Desktop research management tools.

One thing we have been working on internally at Digital Science is a desktop tool for managing your research output. It has a few really cool features, such as the timeline that gives you an easily browsable and filterable view of your files. This is the kind of innovation that I previously mentioned has been lacking in this space. Just like a lot of my former colleagues used ‘Papers’ to manage their pdf documents, now you can manage all of your research outputs using ‘Projects’. The roadmap for ‘Projects’ looks bright with syncing between computers and the ability to push to the cloud, through services like figshare. Other players in this space include Evernote, Sharepoint and Google Docs. Evernote is an amazing organisation tool in general. They, like the other products mentioned here do sometimes fall down in this space in that academics are not their target audience, rather it is another case where forward thinking academics have taken great existing software and tried to bend it into their workflow.

Don’t be lazy.

It’s easy for me to say now that I don’t have to manage my research outputs, but putting an extra 10 minutes in at the end of the day will save you days when it comes to writing up papers or your thesis. This is something that comes back to haunt me to this day. Since leaving academia 18 months ago, I have made several trips back to the lab. Even though the papers that we are trying to get out may not benefit me career wise anymore, it is still important to me to get those findings out to the world. But there must be so many who don’t have the luxury of still working in the same town that they did their research. Likewise, there must be so many who just cannot be bothered. Herein lies the problem. I had to go back to look for files that my old team couldn’t find, as they couldn’t navigate through my chaotic management system. Folders for every month with files that have names like ‘Updated characterisation of mobilised MSCs - Use this one - New’.

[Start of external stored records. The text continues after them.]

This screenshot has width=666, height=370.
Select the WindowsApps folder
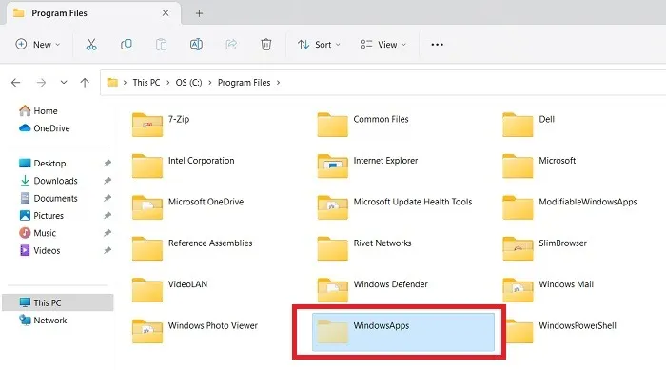[403, 332]
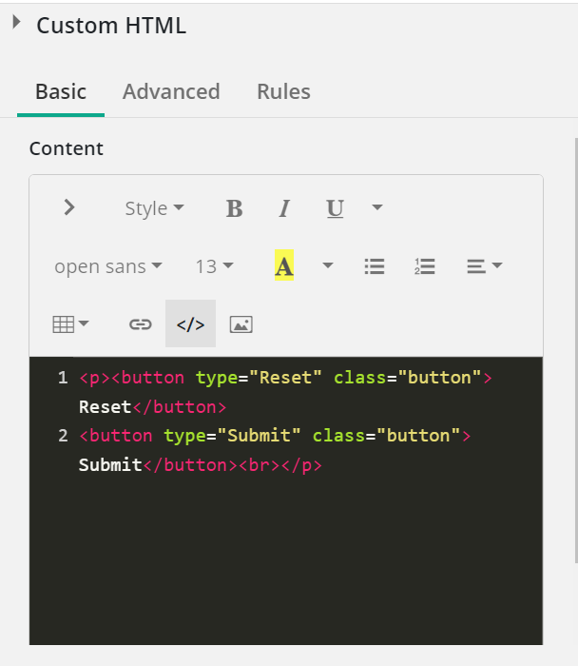Viewport: 578px width, 666px height.
Task: Insert a picture into content
Action: [241, 324]
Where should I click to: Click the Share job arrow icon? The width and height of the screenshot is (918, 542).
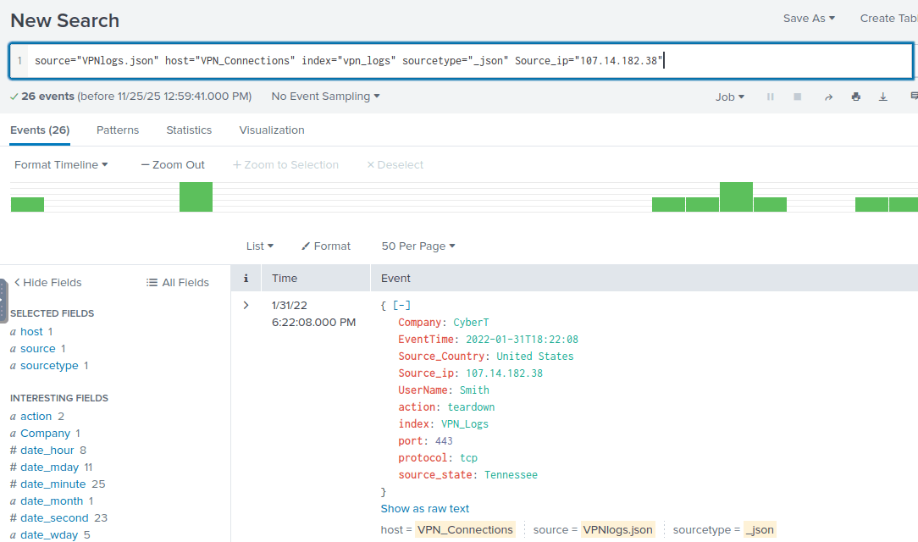(828, 97)
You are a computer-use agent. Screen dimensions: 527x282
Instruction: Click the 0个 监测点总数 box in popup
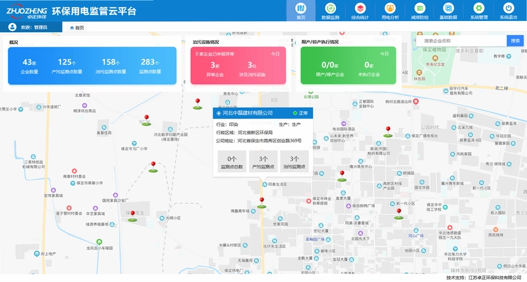232,161
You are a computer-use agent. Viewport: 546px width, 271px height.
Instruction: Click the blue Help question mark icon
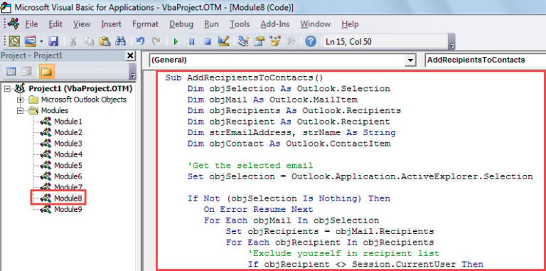pos(311,42)
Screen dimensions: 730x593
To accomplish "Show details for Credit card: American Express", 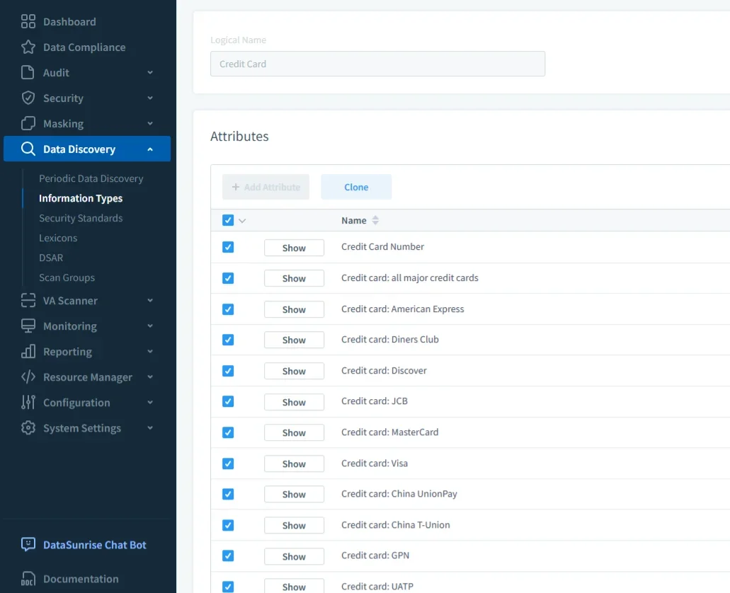I will point(294,309).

As mentioned previously the academic reward system is changing and with all things like this, the early adopters will benefit. Some of the people who have been acting in an open manner for the last few years are already seeing the benefit. C. Titus Brown, assistant professor in the Department of Computer Science and Engineering at Michigan State University wrote in a blog post this month, “I can tell you that my career has already been immeasurably improved by my openness, including posting our software, writing blogs, and engaging with people on twitter.” The funder disruptions in this space mean that all sorts of innovative behaviour is coming out of research labs. Publishers are taking note of this and trying to incubate these tools to get them past the point where most academic projects fail to get traction. Companies like Digital Science, the newly formed PLOS labs and Elsevier’s Scopus platform are all looking at innovative ways to work into the academic workflow. This use of new technology should bring a level of efficiency to research that academics have long been waiting for and have long deserved.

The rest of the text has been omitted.